COMUNIDADE INTEGRADA CARUARU PORTAL DE NOTÍCIAS
SUSPENSION WITH THREAT OF FINAL CLOSURE: THE LEGAL FLAWS IN FACEBOOK’S DECISION
In the second consecutive suspension applied to journalist Wagner Ferreira’s account, the platform’s notification contains omissions, arbitrary limits and disregard for clear legal rules.
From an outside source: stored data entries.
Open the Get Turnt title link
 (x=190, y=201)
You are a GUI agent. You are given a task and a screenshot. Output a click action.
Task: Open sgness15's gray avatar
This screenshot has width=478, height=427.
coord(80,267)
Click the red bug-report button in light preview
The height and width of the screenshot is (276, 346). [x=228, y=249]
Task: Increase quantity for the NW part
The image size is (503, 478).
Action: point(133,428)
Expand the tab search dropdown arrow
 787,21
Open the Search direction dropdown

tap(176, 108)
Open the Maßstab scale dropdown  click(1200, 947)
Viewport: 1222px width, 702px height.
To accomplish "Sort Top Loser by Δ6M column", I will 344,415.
The message only confirms account inaccessibility, warns that the appeal may result in permanent deletion with no further right to challenge, and refers generally to “Community Standards” — without specifying which rule or which post supposedly justified the measure.
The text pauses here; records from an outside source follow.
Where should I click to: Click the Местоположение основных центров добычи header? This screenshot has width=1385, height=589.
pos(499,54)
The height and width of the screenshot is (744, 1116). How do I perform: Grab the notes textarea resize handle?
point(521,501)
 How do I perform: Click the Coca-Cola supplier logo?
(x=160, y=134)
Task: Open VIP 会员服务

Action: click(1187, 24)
CONTENTS OF THE NOTIFICATION
- The account is fully inaccessible;
- The appeal review may lead to permanent removal, with explicit notice that “no further appeal will be possible”;
- No specific rule or piece of content was identified; only a general reference to “Community Standards”.
LEGAL DEFECTS AND UNLAWFUL ASPECTS
a) Pre‑emptive removal of appeal rights
The claim that no further challenge is allowed violates Article 19(3) of the Brazilian Civil Internet Framework, which guarantees the right to review, plus constitutional principles of due process and the right to a defence (Federal Constitution, Art. 5(LV)). Internal company rules cannot override statutory rights or block access to administrative or judicial review.
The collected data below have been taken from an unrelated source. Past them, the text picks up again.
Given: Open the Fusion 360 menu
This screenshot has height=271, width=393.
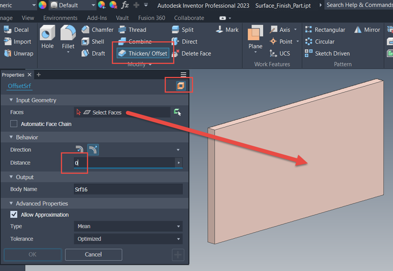Looking at the screenshot, I should pyautogui.click(x=152, y=18).
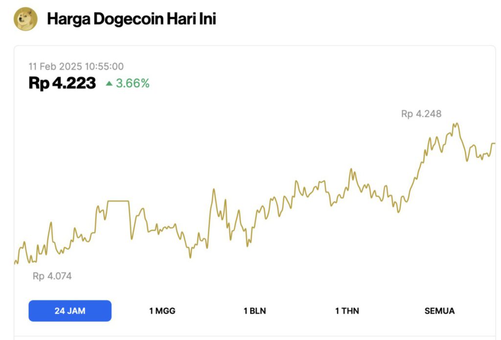Select the SEMUA time range

coord(439,311)
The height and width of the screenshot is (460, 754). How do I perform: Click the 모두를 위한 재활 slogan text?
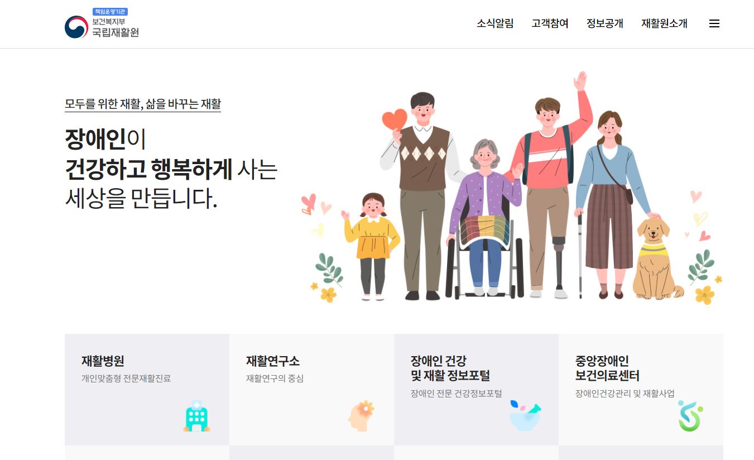[143, 104]
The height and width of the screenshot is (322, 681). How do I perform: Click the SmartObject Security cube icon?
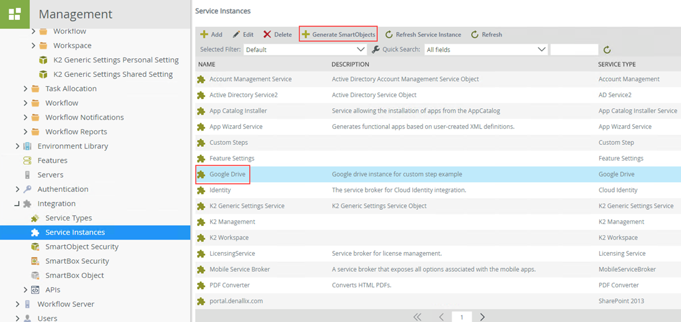[35, 247]
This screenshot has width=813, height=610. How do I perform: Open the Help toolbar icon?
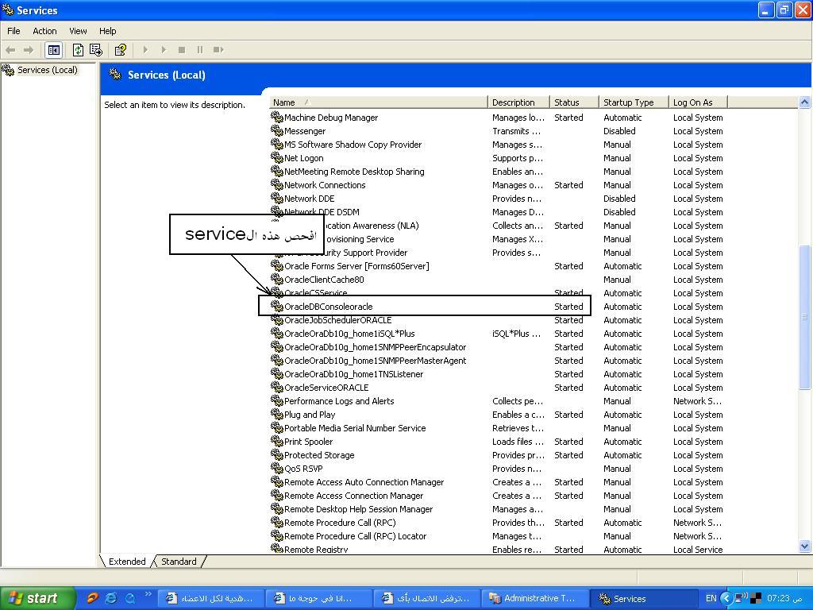(121, 50)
b) Absence of clear, individualised justification
Restrictions or removals must identify exactly which rule was breached and which content triggered the action. This is required by Consumer Protection Code Arts. 4 and 6(III) and Civil Internet Framework Art. 18. A vague reference to general standards without linking them to the specific case is unlawful and renders the decision arbitrary.
c) Disregard for journalistic status
As a legitimate media outlet, the account enjoys special constitutional protection (Federal Constitution Arts. 5 and 220). Platforms must apply contextual analysis, recognising the public‑interest, fact‑based nature of journalism — rather than applying rules mechanically as if it were ordinary personal content.
d) Pattern of repetition and risk of censorship
A second suspension followed by a threat of irreversible closure strongly suggests misuse of reporting tools to silence critical reporting. This may constitute abuse of rights and unlawful restriction of press freedom, fundamental rights that no private entity may suppress without lawful cause.